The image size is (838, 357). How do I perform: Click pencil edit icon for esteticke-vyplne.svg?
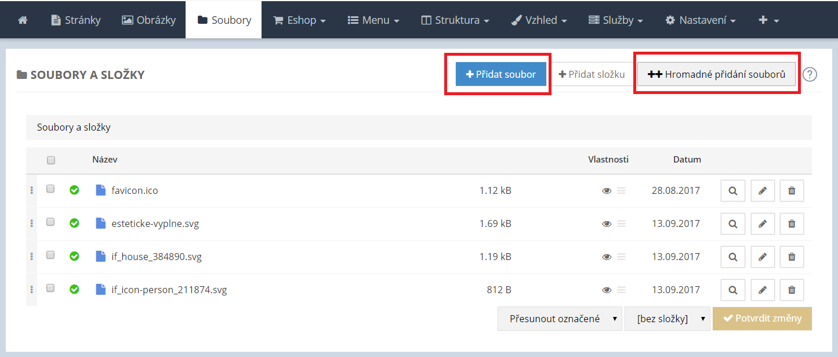click(763, 223)
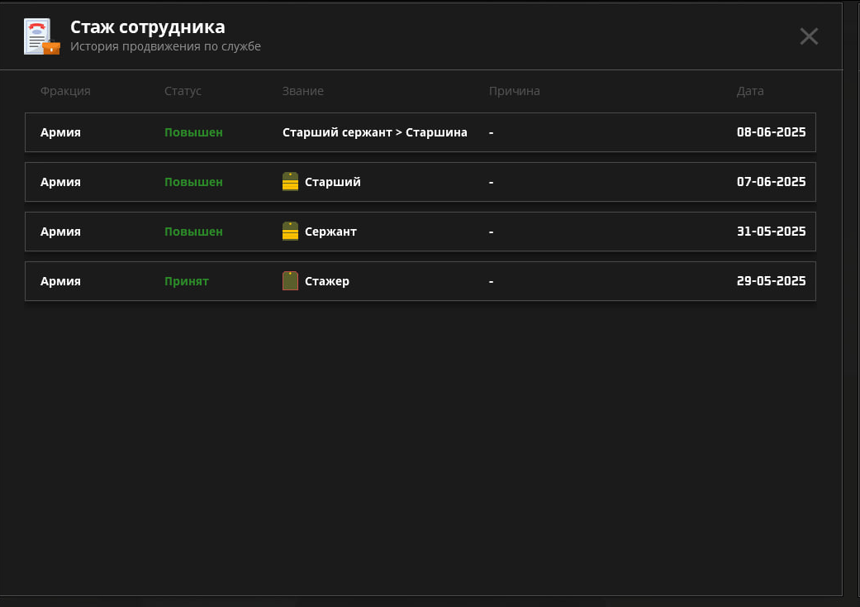Click the Звание column header
This screenshot has width=860, height=607.
click(x=303, y=91)
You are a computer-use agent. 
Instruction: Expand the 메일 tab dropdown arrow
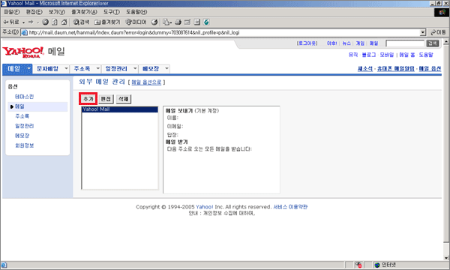point(29,68)
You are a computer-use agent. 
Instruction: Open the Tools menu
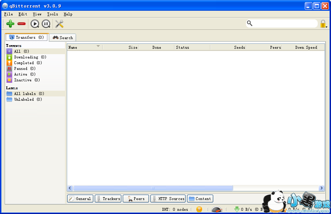[x=52, y=14]
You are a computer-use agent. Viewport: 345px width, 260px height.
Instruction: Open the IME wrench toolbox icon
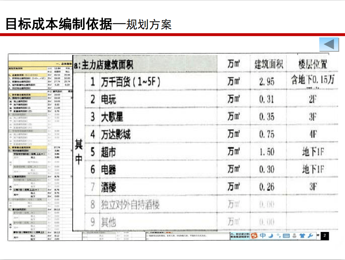pyautogui.click(x=310, y=236)
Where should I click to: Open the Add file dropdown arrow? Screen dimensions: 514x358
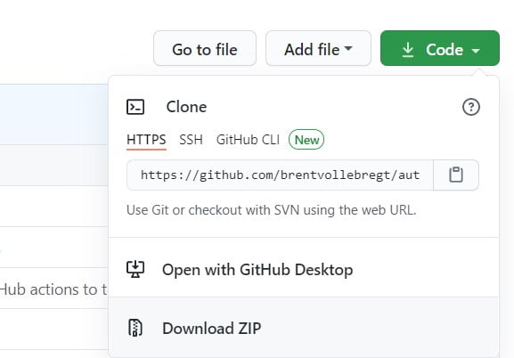point(348,48)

※

• **INSTRUCTIONS FOR THE TASK**: Where an entry includes a picture, drop it, and print the rest of the material word for word.

• **REPLY TO THE EXERCISE**:
The image size is (838, 357). How do I perform: Click pencil edit icon for esteticke-vyplne.svg?
click(763, 223)
Click the Звание column header
This screenshot has width=860, height=607.
click(x=303, y=91)
You are a computer-use agent. 
Instruction: Expand the 메일 tab dropdown arrow
point(29,68)
You are a computer-use agent. 
Instruction: Open the Tools menu
[x=52, y=14]
You are a computer-use agent. Viewport: 345px width, 260px height.
Instruction: Open the IME wrench toolbox icon
pyautogui.click(x=310, y=236)
Where should I click to: Open the Add file dropdown arrow? Screen dimensions: 514x358
point(348,48)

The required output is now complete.